Activity :: Would you filter these records and copy every line that has the word "checkbox"?

Material provided ::
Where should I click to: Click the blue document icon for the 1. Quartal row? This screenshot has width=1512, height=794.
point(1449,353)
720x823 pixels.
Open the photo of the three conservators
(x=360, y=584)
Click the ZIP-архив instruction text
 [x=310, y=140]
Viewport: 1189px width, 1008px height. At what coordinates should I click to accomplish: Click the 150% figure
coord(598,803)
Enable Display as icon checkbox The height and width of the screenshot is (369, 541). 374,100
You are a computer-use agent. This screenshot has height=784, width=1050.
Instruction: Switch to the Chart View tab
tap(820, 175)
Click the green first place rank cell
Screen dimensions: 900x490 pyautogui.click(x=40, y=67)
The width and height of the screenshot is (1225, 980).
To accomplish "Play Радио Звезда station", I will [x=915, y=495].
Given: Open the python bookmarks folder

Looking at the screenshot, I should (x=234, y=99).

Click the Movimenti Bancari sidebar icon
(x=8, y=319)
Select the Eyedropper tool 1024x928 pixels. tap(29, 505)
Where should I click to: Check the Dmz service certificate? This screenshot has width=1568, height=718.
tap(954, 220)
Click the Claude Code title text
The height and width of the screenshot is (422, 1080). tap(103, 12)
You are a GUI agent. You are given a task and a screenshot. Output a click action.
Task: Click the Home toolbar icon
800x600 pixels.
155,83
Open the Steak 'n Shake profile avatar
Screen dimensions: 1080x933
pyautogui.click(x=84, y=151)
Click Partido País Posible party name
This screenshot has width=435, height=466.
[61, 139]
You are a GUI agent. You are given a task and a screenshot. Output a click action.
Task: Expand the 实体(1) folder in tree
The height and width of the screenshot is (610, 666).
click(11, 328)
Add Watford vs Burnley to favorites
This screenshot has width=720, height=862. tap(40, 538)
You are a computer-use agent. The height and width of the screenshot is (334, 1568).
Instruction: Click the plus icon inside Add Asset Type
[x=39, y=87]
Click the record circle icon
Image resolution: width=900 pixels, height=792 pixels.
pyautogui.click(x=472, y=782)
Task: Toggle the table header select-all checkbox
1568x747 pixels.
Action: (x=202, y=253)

Response ::
Enable Display as icon checkbox The height and width of the screenshot is (369, 541). 374,100
Task: Toggle the table header select-all checkbox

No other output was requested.